Jaroslaw Czaja, CEO, Future Processing
The days where businesses prioritise cost over the benefits of their outsourcing investments may be coming to a close. A recent KPMG survey revealed that when asked what the most important criteria for choosing external service providers was, only 5% answered that it was the cost of the outsourcing partner. In fact, ‘return on investment’ (ROI) came out as the most important criterion (at 21%) with business outcomes at 16% and automation/transformation of processes at 11%. This report highlighted how certain organisations are starting to assess ROI as more important than the cost of suppliers. However, if companies view ROI as the highest priority, then how should they decide whether the outsourcing supplier has been worth the investment?
A prime example of an industry where the question of return on investment is debated often is healthcare. For example, when companies were asked about outsourcing, the KPMG survey revealed that larger healthcare companies outsource 36% of their business and IT operations. As hospitals are currently experiencing a growth in ransomware and other cybersecurity threats, Health IT claims outsourcing cybersecurity not only proves cost-effective, but also enables hospital staff to concentrate on their core tasks. In addition, the operations that the healthcare industry can outsource are diverse, including analytics, Electronic Health Record (EHR) implementations, cloud adoption, and IoT.
Qualitative vs. quantitative
Organisations around the world are now increasingly evaluating ROI in a qualitative way, instead of only focusing on the financial aspects. While a more traditional method of calculating ROI may be to divide the benefit of the investment by the cost of it (which simply produces a result in the form of a percentage or ratio), evaluating ROI from outsourcing partners should constitute more than looking at the quantitative aspect alone.
To evaluate outsourcing’s ROI from a qualitative point of view, users of outsourcing services need to reflect upon the following questions:
- In what ways has the outsourced department’s performance and output improved?
- To what extent has the outsourcing supplier met compliance requirements?
- How have the company’s analytical capabilities been improved?

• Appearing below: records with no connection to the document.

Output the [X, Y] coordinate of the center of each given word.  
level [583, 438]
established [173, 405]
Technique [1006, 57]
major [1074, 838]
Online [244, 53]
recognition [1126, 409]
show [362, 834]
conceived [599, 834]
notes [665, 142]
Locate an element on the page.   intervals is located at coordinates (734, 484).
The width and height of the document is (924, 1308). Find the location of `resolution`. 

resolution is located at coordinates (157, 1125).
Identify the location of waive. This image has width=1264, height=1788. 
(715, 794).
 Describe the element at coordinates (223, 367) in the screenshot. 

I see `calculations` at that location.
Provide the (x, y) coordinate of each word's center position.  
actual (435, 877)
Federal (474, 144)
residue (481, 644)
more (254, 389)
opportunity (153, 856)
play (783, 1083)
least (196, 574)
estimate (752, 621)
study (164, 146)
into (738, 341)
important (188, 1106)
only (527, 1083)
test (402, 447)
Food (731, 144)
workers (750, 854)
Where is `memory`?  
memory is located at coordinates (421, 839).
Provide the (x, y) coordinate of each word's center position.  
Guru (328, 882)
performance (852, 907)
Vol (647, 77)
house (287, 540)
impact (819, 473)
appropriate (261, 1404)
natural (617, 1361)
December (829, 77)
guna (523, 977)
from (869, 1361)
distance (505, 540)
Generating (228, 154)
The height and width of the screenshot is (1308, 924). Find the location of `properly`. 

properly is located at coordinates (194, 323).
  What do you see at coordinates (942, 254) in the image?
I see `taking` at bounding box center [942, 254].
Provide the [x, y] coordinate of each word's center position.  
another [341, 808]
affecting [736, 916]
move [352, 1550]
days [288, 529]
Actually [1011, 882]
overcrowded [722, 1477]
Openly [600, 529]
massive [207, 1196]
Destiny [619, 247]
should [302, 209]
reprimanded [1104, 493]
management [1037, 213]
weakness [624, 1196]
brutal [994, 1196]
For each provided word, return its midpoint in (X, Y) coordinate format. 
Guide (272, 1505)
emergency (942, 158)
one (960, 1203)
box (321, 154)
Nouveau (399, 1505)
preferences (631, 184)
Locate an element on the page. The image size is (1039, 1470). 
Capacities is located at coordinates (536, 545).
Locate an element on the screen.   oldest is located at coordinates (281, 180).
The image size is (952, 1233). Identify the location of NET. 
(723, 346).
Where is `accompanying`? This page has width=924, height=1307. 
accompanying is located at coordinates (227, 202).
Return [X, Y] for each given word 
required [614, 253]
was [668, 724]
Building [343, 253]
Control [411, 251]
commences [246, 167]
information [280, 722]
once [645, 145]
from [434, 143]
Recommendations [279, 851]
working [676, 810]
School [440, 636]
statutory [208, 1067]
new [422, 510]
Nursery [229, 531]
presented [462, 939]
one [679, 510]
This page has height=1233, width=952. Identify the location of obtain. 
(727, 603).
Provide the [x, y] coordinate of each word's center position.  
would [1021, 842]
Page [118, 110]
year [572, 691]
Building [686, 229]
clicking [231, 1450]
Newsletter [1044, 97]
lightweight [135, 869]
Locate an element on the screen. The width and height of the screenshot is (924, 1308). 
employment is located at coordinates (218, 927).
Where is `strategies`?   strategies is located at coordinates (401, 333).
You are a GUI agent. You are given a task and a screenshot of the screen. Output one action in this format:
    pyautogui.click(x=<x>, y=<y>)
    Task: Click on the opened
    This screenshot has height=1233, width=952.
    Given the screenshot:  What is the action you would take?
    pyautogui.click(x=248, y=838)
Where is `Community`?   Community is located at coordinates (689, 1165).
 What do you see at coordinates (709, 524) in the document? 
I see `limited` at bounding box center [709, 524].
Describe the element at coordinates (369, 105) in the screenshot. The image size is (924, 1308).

- How much strategic value has the supplier added to the company?
- How much innovation has been introduced to your company as a result of cooperation?
- How much more free time do in-house staff now have to work on value-based tasks?
- How much time was required on your side to train and manage outsourced workers?
- To what extent have the in-house staff learned from the outsourcing partner’s knowledge?
Evaluating ROI with qualitative questions like these can make the process confusing at first. Where should a company begin? And how does it assess whether the outsourcing company has changed any fundamental elements of your company throughout the process? The solution is to closely follow the company’s progression according to qualitative factors and to monitor changes and benefits during the entire process, rather than leaving the reflection until the final evaluation.
Saving costs and time
When considering outsourcing, the company is given the chance to carefully reassess its current status and service delivery model. A supplier cannot be chosen until the company identifies the exact areas it needs the outsourcing supplier to amend. This may even result in the company completely redefining its long-term vision, if they realise that a) the service provided by the supplier may result in one department becoming the new strength of the company, or b) by freeing time for employees to focus on other areas that were previously given less attention. In this case, the ROI is not only the client’s products, services and infrastructure, but also the point that inspires a reassessment of your company’s long-term direction.
Saving costs will always be an important benefit of outsourcing. Yet, with businesses focusing on cost-effectiveness, outsourcers can add value to the company by supplying skills and offering the opportunity to re-evaluate previously unrecognised areas, while showing their ROI in both quantitative and qualitative terms. Businesses should view ROI as not only a cost-oriented assessment, but also as an assessment of how other areas of the business have benefited from the company’s redirected attention. Outsourcing is not only the employment of external skillsets, but is also the process of providing organisations with the opportunity to evaluate and strengthen their entire position, which, in today’s competitive environment, is not a bad idea.